I read a review the other day that said, ‘Joel is the one charming character in the book, and we’re left with this pain in the neck.’ And in one sense that exactly expresses what she’s had to deal with all her life, being the less desirable companion to this charming, charismatic, fabulous man, who is also this gigantic egotist. It’s quite hard work living with that kind of star.

Still, knowing the roots of Audrey’s bullying doesn’t make her any easier to like and the reader often feels like she’s getting what she deserves. One of her final reflections:

It was true: she had often spoken of the accomplishments that might have been hers had she not dedicated her life to Joel. But she had never really believed what she was saying. Deep down, she had always known these aggrieved remarks for what they were – self-flattering delusions, face-saving fantasies. The truth was, Joel had held her back from nothing. He had saved her. Without Joel, she would still be typing in Camden Town, or living in some hellish suburb, married to a man like her sister’s husband, Colin.  

Heller captures the way in which Audrey’s former outgoing, no-bullshit charm has degenerated into rudeness for the sake of attention. Andrew Coates, reviewing The Believers for 3:AM, quotes this passage:

For decades now, she had been dragging about the same unwieldy burden of a priori convictions, believing herself honour-bound to protect them against destruction at all costs. No new intelligence, no rational argument, could cause her to falter from her mission. Not even the cataclysmic events of the previous September had put her off her stride for more than a couple of hours. By lunchtime on the day that the towers fell, when the rest of New York was still stumbling about in a daze, Audrey had already been celebrating the end of the myth of American exceptionalism and comparing the event to the American bombing of a Sudanese aspirin factory in 1998.

He also relays Audrey’s most telling line: ‘You want to know what I’d do if the truth revealed itself to me and it wasn’t the truth I wanted to find?… I’d reject it.’

There have been plenty of satires on the liberal left but they have always failed because they don’t get past the ‘politically correct’ diets and amusingly named acronyms – unbelievably, Zadie Smith gave herself four days off writing as a reward for thinking up the name ‘KEVIN’ for an Islamist group. Ultimately, satirists don’t see their targets as human. Philip Roth, in American Pastoral, went on an honest exploration into what attracts people to violent revolt. But I can’t think of any fiction writer this side of the Atlantic who has done the same, even though this is really ideal territory for fiction and there is so much going on with the UK left – enough material for an entire conference.

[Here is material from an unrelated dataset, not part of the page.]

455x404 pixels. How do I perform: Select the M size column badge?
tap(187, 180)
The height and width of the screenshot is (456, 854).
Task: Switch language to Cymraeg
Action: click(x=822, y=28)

Heller’s novel is more about the impact of ideas on the individual. It’s devastating and scary. Audrey’s children have all to some extent been retarded by handed-down family dogma. Her adopted son, Lenny, regularly visits his birth mother, a Baader-style terrorist doing life: a link with far-left craziness of the past. Rosa has become disillusioned with Marxism and is trying to find new meaning in Orthodox Judaism.

This was one of Heller’s anxieties about the novel – ‘a leap of imagination, and at various points in the writing of it, I suspected that it was too large a leap for me’ – but she manages to convey, convincingly, what it would feel like to have faith (not that I speak from experience either). However, Rosa finds that doctrinaire Judaism is as much a dead end as doctrinaire Marxism: ‘the expression of some schoolgirlish masochism, some hysterical need for rules and restrictions, the pettier and more arduous, the better.’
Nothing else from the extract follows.